The economic situation that Washington State apple growers are struggling with today took root in the 1970s when several factors led to expansion of tree fruit acreage, according to Dr. Tom Schotzko, agricultural economist with Washington State University.
Tax laws of that time encouraged orchard development as an investment; the Columbia Basin irrigation project made ground available for farming; and the closure of Washington’s sugar beet plant left farmers looking for other crops to plant.
Washington’s fresh apple crop during the late 1970s had been averaging around 40 million packed boxes, but production began to increase in the 1980s.

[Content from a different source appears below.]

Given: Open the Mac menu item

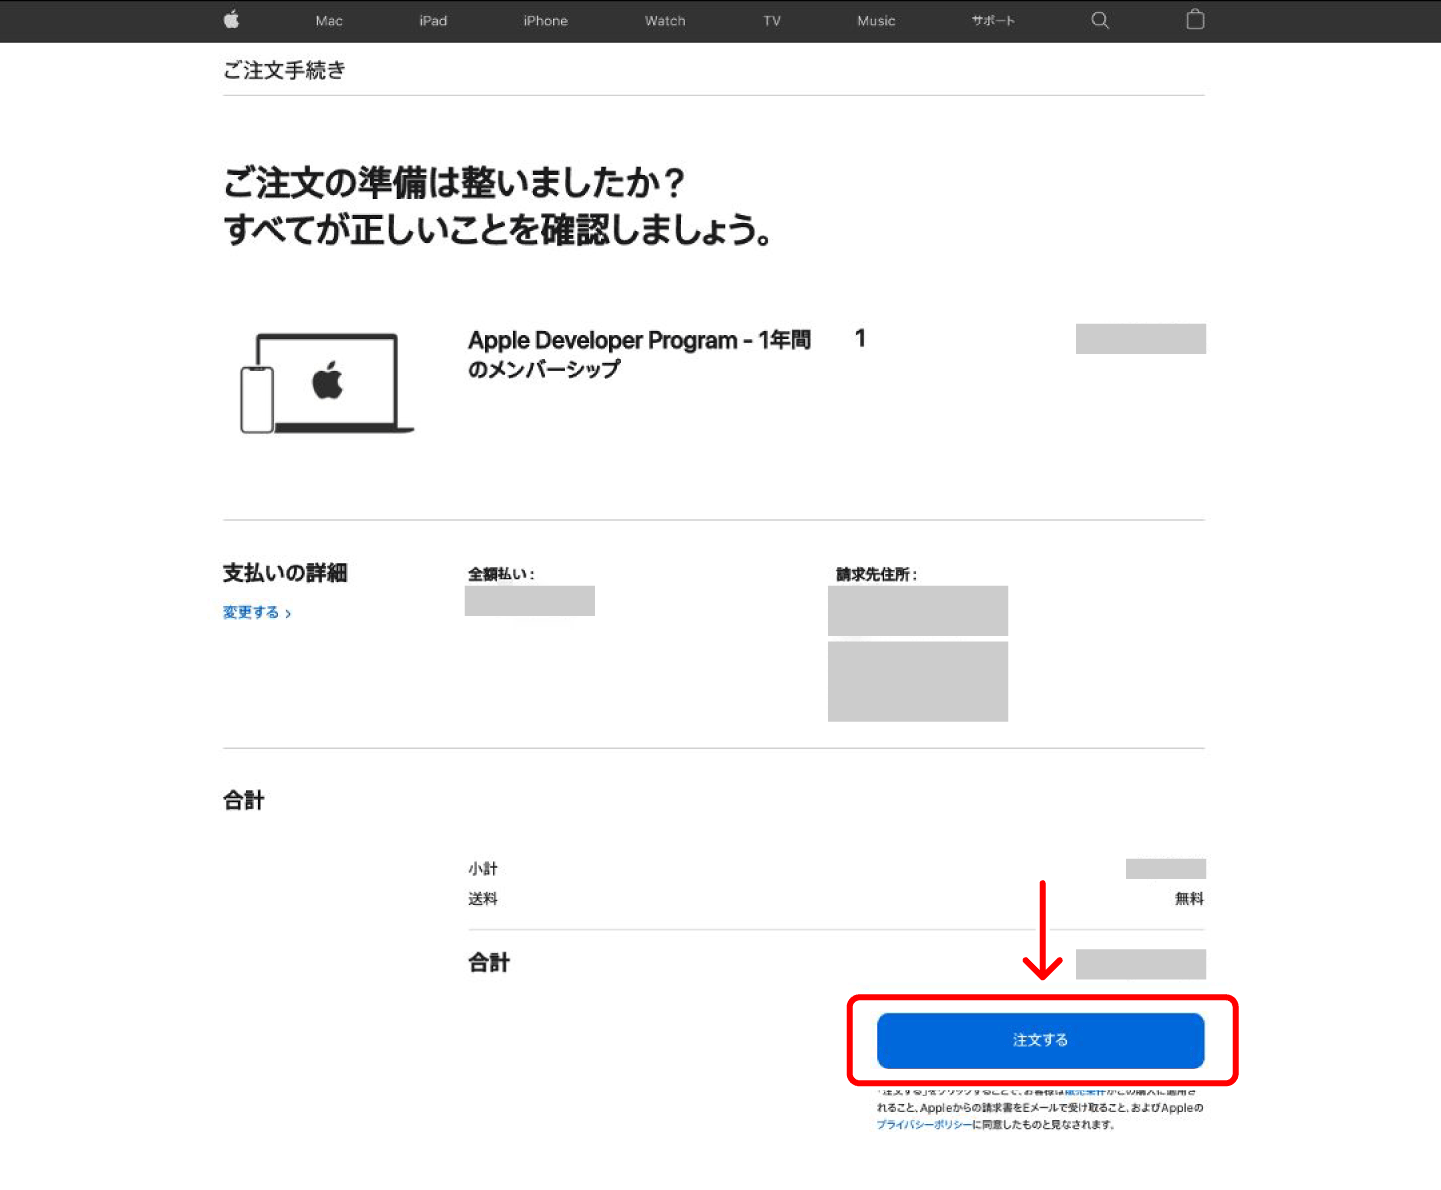Looking at the screenshot, I should [329, 21].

Schotzko said he regards 1987 as a watershed year. A 68-million-box crop that year—an extraordinarily large volume for that period—demonstrated to the industry that it needed to develop more markets for the fruit, and industry organizations went on to do that quite successfully.

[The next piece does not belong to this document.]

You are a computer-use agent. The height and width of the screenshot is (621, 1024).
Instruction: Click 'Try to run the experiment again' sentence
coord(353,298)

The 1990s were profitable, until the 1998 crop came in at 97 million boxes. Although 570,000 bins (equivalent to 10 million packed boxes) of fruit were left in the field, according to U.S. Department of Agriculture estimates, there was still enough volume to create a carryover of fresh packed fruit into the following season, and that led to a poor marketing situation in the relatively short crop year of 1999. All this coincided with the entrance of Chinese apples into international markets.
Meanwhile, the dominance of Red Delicious in Washington had started to erode. Schotzko said the 2001 Washington Fruit Survey showed that the state had 82,000 acres of Red Delicious, of which 39,000 acres had been planted before 1981. “Forty-five percent of the Red Delicious acreage was technologically obsolete,” he said. Not only that, but there were 30 different strains of Red Delicious in the ground, creating the potential for variable fruit quality.

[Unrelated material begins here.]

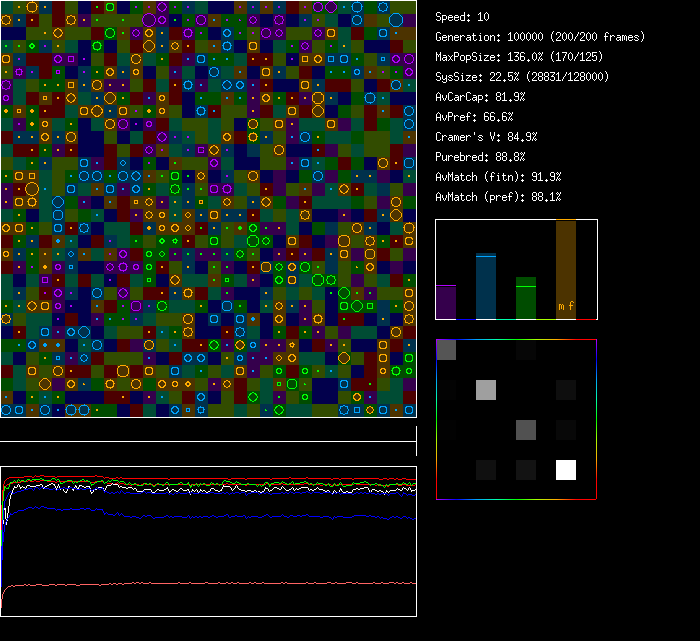Click the AvCarCap value label
Screen dimensions: 700x641
[481, 97]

U.S. Department of Agriculture census figures show a decline in apple acreage from 215,000 in 1997 to 173,000 in 2002, Schotzko said. However, he added, the drop in acreage has been offset by increasing yields, so production has continued to increase. In 2004, the state’s crop topped 100 million boxes for the first time, coming in at 105 million boxes. The 2005 crop was 100 million boxes, and another big crop is expected in 2006.